SHORT TASK> Copy out every one of the following entries verbatim.

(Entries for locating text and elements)
___
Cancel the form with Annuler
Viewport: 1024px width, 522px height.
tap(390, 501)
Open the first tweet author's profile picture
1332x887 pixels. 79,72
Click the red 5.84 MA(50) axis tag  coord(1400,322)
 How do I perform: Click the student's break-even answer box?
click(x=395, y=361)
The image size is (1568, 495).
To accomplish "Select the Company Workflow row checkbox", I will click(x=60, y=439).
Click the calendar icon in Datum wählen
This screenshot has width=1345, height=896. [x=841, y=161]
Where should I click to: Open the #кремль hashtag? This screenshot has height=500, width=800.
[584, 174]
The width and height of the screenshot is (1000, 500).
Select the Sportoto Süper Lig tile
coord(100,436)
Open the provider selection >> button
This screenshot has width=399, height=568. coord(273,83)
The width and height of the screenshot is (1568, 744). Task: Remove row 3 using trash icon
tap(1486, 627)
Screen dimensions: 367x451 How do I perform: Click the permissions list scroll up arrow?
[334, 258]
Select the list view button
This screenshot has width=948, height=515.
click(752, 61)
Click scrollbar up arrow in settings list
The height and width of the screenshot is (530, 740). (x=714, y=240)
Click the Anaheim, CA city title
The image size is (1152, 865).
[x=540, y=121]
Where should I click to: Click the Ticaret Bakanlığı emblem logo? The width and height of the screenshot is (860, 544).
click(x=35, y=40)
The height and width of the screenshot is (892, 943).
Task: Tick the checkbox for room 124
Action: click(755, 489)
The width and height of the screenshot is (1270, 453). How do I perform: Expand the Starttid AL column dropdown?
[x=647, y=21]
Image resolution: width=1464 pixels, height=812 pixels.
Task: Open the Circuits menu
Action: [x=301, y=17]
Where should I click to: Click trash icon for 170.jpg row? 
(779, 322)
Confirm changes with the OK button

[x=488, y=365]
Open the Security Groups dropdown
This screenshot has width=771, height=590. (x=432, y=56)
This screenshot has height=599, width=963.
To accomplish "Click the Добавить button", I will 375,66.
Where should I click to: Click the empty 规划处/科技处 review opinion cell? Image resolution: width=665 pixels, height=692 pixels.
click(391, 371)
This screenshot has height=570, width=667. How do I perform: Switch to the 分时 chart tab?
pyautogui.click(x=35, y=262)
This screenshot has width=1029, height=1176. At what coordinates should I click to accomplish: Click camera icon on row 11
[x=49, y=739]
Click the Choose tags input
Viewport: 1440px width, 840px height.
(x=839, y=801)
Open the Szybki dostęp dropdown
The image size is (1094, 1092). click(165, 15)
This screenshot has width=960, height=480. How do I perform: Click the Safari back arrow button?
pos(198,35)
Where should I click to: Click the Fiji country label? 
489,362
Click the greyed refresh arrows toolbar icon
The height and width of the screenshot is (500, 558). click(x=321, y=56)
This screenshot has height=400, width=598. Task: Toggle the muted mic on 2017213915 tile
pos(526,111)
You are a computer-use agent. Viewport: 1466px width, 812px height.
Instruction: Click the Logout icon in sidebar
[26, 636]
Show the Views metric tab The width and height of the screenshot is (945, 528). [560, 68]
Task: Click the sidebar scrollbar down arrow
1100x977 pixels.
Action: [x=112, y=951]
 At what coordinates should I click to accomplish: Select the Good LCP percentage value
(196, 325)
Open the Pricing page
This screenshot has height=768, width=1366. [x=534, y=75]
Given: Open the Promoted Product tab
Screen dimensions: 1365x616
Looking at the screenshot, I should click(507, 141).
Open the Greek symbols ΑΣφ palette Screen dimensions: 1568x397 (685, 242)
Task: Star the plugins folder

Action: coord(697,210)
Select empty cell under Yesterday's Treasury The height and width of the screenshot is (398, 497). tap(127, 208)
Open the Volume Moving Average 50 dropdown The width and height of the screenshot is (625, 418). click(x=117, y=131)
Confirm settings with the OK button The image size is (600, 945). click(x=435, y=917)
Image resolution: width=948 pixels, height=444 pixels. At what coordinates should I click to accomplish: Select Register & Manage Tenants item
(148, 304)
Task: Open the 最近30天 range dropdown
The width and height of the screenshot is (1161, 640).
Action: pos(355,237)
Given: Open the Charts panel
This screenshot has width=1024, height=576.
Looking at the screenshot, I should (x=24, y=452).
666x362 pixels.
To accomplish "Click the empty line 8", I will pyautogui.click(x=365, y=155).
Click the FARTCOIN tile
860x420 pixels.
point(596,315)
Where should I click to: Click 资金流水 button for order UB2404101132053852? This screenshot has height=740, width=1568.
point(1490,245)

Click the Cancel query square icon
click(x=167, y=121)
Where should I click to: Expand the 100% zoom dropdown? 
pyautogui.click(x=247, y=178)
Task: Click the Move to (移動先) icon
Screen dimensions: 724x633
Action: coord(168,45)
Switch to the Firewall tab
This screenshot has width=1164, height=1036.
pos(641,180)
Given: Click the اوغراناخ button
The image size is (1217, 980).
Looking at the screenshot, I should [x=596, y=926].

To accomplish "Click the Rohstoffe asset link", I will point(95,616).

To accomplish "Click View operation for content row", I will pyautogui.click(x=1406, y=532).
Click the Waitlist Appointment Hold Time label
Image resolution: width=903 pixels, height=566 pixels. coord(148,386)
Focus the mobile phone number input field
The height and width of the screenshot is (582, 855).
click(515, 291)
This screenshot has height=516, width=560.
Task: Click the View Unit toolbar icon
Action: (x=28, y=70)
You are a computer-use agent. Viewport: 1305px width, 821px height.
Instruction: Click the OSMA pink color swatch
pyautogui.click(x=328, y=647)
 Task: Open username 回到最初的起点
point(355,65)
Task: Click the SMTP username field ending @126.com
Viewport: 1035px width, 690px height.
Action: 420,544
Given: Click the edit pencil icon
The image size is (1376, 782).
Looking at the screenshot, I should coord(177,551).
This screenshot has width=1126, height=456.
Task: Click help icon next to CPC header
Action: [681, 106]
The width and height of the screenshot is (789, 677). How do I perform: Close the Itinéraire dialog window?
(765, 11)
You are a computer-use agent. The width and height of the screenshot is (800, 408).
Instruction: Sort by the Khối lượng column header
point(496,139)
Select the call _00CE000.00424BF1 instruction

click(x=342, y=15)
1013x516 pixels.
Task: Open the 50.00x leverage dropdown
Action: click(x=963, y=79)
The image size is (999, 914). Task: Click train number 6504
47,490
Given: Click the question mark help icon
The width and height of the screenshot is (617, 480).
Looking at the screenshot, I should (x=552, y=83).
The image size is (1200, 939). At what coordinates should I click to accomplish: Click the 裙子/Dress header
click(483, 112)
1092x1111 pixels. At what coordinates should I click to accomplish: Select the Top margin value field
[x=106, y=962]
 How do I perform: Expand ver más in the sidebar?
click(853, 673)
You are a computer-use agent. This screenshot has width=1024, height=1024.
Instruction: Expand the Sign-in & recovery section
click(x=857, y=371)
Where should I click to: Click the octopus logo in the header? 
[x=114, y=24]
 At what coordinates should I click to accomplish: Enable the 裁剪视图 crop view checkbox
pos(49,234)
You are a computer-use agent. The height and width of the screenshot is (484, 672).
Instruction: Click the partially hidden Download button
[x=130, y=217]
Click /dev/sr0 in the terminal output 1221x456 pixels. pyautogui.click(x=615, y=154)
___
RESULT OF THE TASK>
Cancel the form with Annuler
Viewport: 1024px width, 522px height.
tap(390, 501)
Open the first tweet author's profile picture
1332x887 pixels. 79,72
Click the red 5.84 MA(50) axis tag  coord(1400,322)
 How do I perform: Click the student's break-even answer box?
click(x=395, y=361)
The image size is (1568, 495).
To accomplish "Select the Company Workflow row checkbox", I will click(x=60, y=439).
Click the calendar icon in Datum wählen
This screenshot has width=1345, height=896. [x=841, y=161]
Where should I click to: Open the #кремль hashtag? This screenshot has height=500, width=800.
[584, 174]
The width and height of the screenshot is (1000, 500).
Select the Sportoto Süper Lig tile
coord(100,436)
Open the provider selection >> button
This screenshot has width=399, height=568. coord(273,83)
The width and height of the screenshot is (1568, 744). Task: Remove row 3 using trash icon
tap(1486, 627)
Screen dimensions: 367x451 How do I perform: Click the permissions list scroll up arrow?
[334, 258]
Select the list view button
This screenshot has width=948, height=515.
click(752, 61)
Click scrollbar up arrow in settings list
The height and width of the screenshot is (530, 740). (x=714, y=240)
Click the Anaheim, CA city title
The image size is (1152, 865).
[x=540, y=121]
Where should I click to: Click the Ticaret Bakanlığı emblem logo? The width and height of the screenshot is (860, 544).
click(x=35, y=40)
The height and width of the screenshot is (892, 943).
Task: Tick the checkbox for room 124
Action: click(755, 489)
The width and height of the screenshot is (1270, 453). How do I perform: Expand the Starttid AL column dropdown?
[x=647, y=21]
Image resolution: width=1464 pixels, height=812 pixels.
Task: Open the Circuits menu
Action: [x=301, y=17]
Where should I click to: Click trash icon for 170.jpg row? 
(779, 322)
Confirm changes with the OK button

[x=488, y=365]
Open the Security Groups dropdown
This screenshot has width=771, height=590. (x=432, y=56)
This screenshot has height=599, width=963.
To accomplish "Click the Добавить button", I will 375,66.
Where should I click to: Click the empty 规划处/科技处 review opinion cell? Image resolution: width=665 pixels, height=692 pixels.
click(391, 371)
This screenshot has height=570, width=667. How do I perform: Switch to the 分时 chart tab?
pyautogui.click(x=35, y=262)
This screenshot has width=1029, height=1176. At what coordinates should I click to accomplish: Click camera icon on row 11
[x=49, y=739]
Click the Choose tags input
Viewport: 1440px width, 840px height.
(x=839, y=801)
Open the Szybki dostęp dropdown
The image size is (1094, 1092). click(165, 15)
This screenshot has width=960, height=480. How do I perform: Click the Safari back arrow button?
pos(198,35)
Where should I click to: Click the Fiji country label? 
489,362
Click the greyed refresh arrows toolbar icon
The height and width of the screenshot is (500, 558). click(x=321, y=56)
This screenshot has height=400, width=598. Task: Toggle the muted mic on 2017213915 tile
pos(526,111)
You are a computer-use agent. Viewport: 1466px width, 812px height.
Instruction: Click the Logout icon in sidebar
[26, 636]
Show the Views metric tab The width and height of the screenshot is (945, 528). [560, 68]
Task: Click the sidebar scrollbar down arrow
1100x977 pixels.
Action: [x=112, y=951]
 At what coordinates should I click to accomplish: Select the Good LCP percentage value
(196, 325)
Open the Pricing page
This screenshot has height=768, width=1366. [x=534, y=75]
Given: Open the Promoted Product tab
Screen dimensions: 1365x616
Looking at the screenshot, I should click(507, 141).
Open the Greek symbols ΑΣφ palette Screen dimensions: 1568x397 (685, 242)
Task: Star the plugins folder

Action: coord(697,210)
Select empty cell under Yesterday's Treasury The height and width of the screenshot is (398, 497). tap(127, 208)
Open the Volume Moving Average 50 dropdown The width and height of the screenshot is (625, 418). click(x=117, y=131)
Confirm settings with the OK button The image size is (600, 945). click(x=435, y=917)
Image resolution: width=948 pixels, height=444 pixels. At what coordinates should I click to accomplish: Select Register & Manage Tenants item
(148, 304)
Task: Open the 最近30天 range dropdown
The width and height of the screenshot is (1161, 640).
Action: pos(355,237)
Given: Open the Charts panel
This screenshot has width=1024, height=576.
Looking at the screenshot, I should (x=24, y=452).
666x362 pixels.
To accomplish "Click the empty line 8", I will pyautogui.click(x=365, y=155).
Click the FARTCOIN tile
860x420 pixels.
point(596,315)
Where should I click to: Click 资金流水 button for order UB2404101132053852? This screenshot has height=740, width=1568.
point(1490,245)

Click the Cancel query square icon
click(x=167, y=121)
Where should I click to: Expand the 100% zoom dropdown? 
pyautogui.click(x=247, y=178)
Task: Click the Move to (移動先) icon
Screen dimensions: 724x633
Action: coord(168,45)
Switch to the Firewall tab
This screenshot has width=1164, height=1036.
pos(641,180)
Given: Click the اوغراناخ button
The image size is (1217, 980).
Looking at the screenshot, I should [x=596, y=926].

To accomplish "Click the Rohstoffe asset link", I will point(95,616).

To accomplish "Click View operation for content row", I will pyautogui.click(x=1406, y=532).
Click the Waitlist Appointment Hold Time label
Image resolution: width=903 pixels, height=566 pixels. coord(148,386)
Focus the mobile phone number input field
The height and width of the screenshot is (582, 855).
click(515, 291)
This screenshot has height=516, width=560.
Task: Click the View Unit toolbar icon
Action: (x=28, y=70)
You are a computer-use agent. Viewport: 1305px width, 821px height.
Instruction: Click the OSMA pink color swatch
pyautogui.click(x=328, y=647)
 Task: Open username 回到最初的起点
point(355,65)
Task: Click the SMTP username field ending @126.com
Viewport: 1035px width, 690px height.
Action: 420,544
Given: Click the edit pencil icon
The image size is (1376, 782).
Looking at the screenshot, I should coord(177,551).
This screenshot has width=1126, height=456.
Task: Click help icon next to CPC header
Action: [681, 106]
The width and height of the screenshot is (789, 677). How do I perform: Close the Itinéraire dialog window?
(765, 11)
You are a computer-use agent. The width and height of the screenshot is (800, 408).
Instruction: Sort by the Khối lượng column header
point(496,139)
Select the call _00CE000.00424BF1 instruction

click(x=342, y=15)
1013x516 pixels.
Task: Open the 50.00x leverage dropdown
Action: click(x=963, y=79)
The image size is (999, 914). Task: Click train number 6504
47,490
Given: Click the question mark help icon
The width and height of the screenshot is (617, 480).
Looking at the screenshot, I should (x=552, y=83).
The image size is (1200, 939). At what coordinates should I click to accomplish: Click the 裙子/Dress header
click(483, 112)
1092x1111 pixels. At what coordinates should I click to accomplish: Select the Top margin value field
[x=106, y=962]
 How do I perform: Expand ver más in the sidebar?
click(853, 673)
You are a computer-use agent. This screenshot has width=1024, height=1024.
Instruction: Expand the Sign-in & recovery section
click(x=857, y=371)
Where should I click to: Click the octopus logo in the header? 
[x=114, y=24]
 At what coordinates should I click to accomplish: Enable the 裁剪视图 crop view checkbox
pos(49,234)
You are a computer-use agent. The height and width of the screenshot is (484, 672).
Instruction: Click the partially hidden Download button
[x=130, y=217]
Click /dev/sr0 in the terminal output 1221x456 pixels. pyautogui.click(x=615, y=154)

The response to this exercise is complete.